La nouvelle loi sur la Banque Cantonale Vaudoise (BCV), votée par le Grand Conseil il y a huit jours, a été publiée mardi dans la Feuille des avis officiels. Mais, alors que le compte à rebours des 40 jours a commencé, la gauche n'a pas encore pris sa décision sur le lancement d'un référendum contre l'opération de désengagement de l'Etat. L'assemblée générale de la section cantonale de l'Association suisse des locataires (Asloca), mercredi soir, sera à cet égard déterminante.

Décision de principe

Le Parti socialiste vaudois (PSV) a pris la décision de principe d'attaquer la privatisation partielle de la banque cantonale, mais il ne se sent pas les forces d'agir seul. Les Verts sont dans la même position. Les deux partis se sont lancés à la recherche d'alliés, mais leur quête est laborieuse. L'accueil de l'union syndicale aurait été «mou», même si les responsables socialistes comptent sur le soutien de la FTMH, dont le secrétaire permanent est Pierre-Yves Maillard. Par ailleurs, le PSV est toujours sans nouvelles de la Fédération romande des consommateurs (FRC), elle aussi pressentie.

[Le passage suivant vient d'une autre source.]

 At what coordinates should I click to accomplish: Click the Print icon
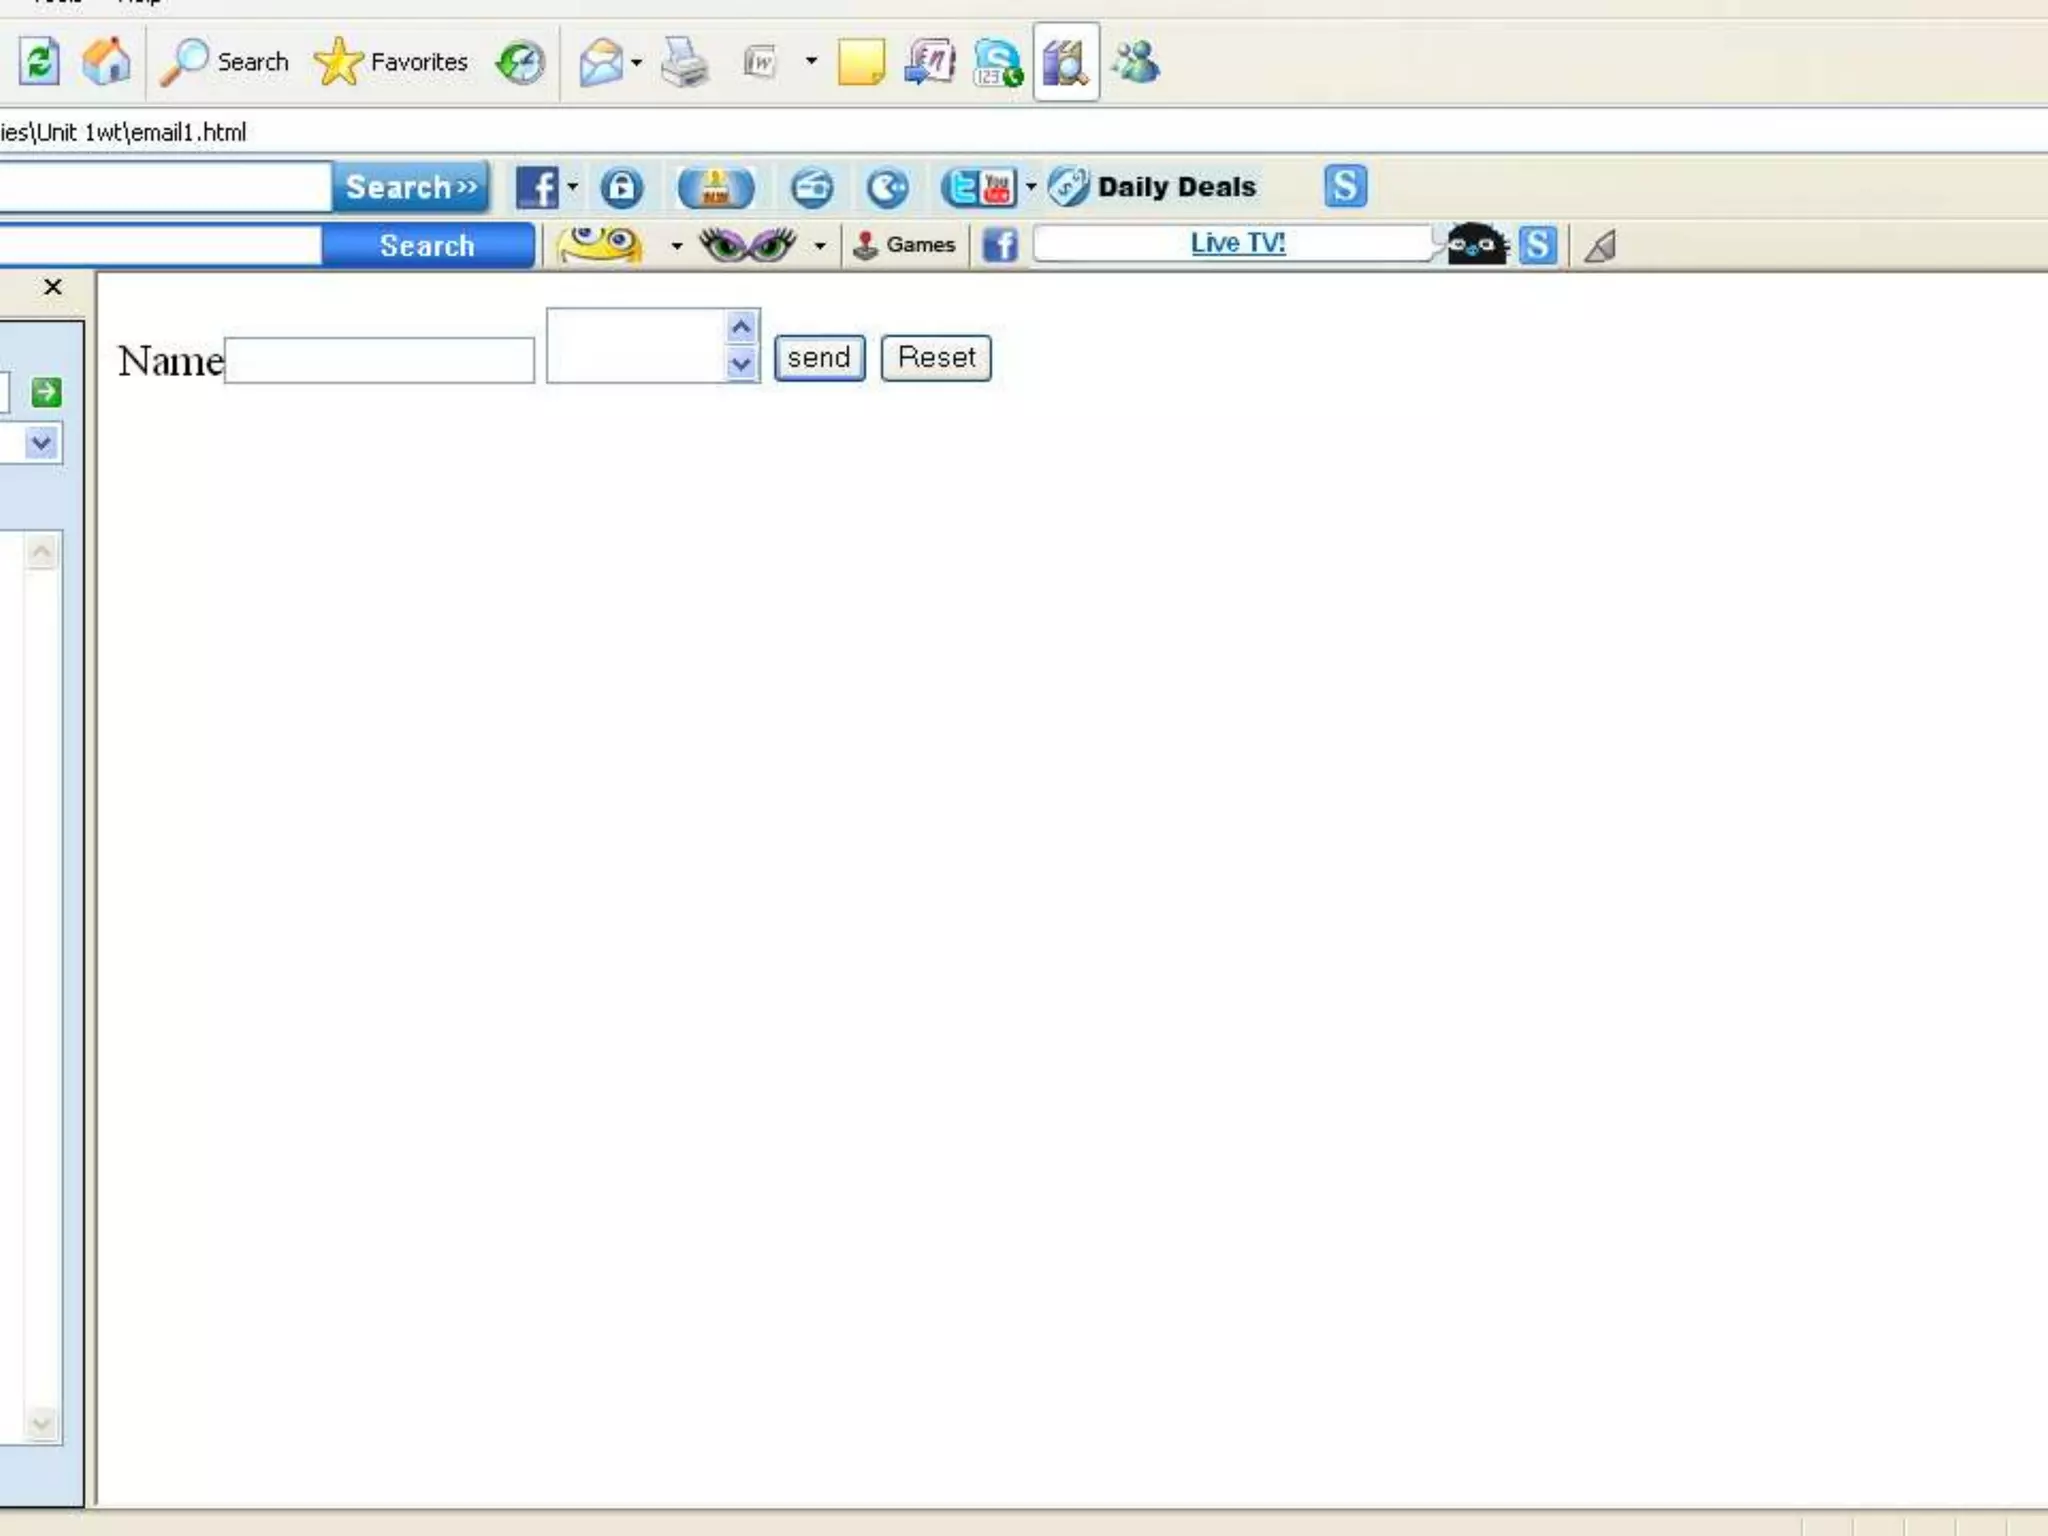tap(685, 63)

Syndicats et associations ne semblent pas opposés au référendum, mais ils n'en font pas une priorité et ne conçoivent guère un engagement militant allant au-delà de l'envoi de listes de signatures à tous leurs membres. Le POP non plus, qui considère du reste que l'Etat ferait mieux de vendre toute sa participation à la banque cantonale.

Selon une répartition du travail idéale imaginée par le PSV, les socialistes récolteraient la moitié des 12 000 signatures nécessaires, les Verts 2000, le reste incombant aux partenaires.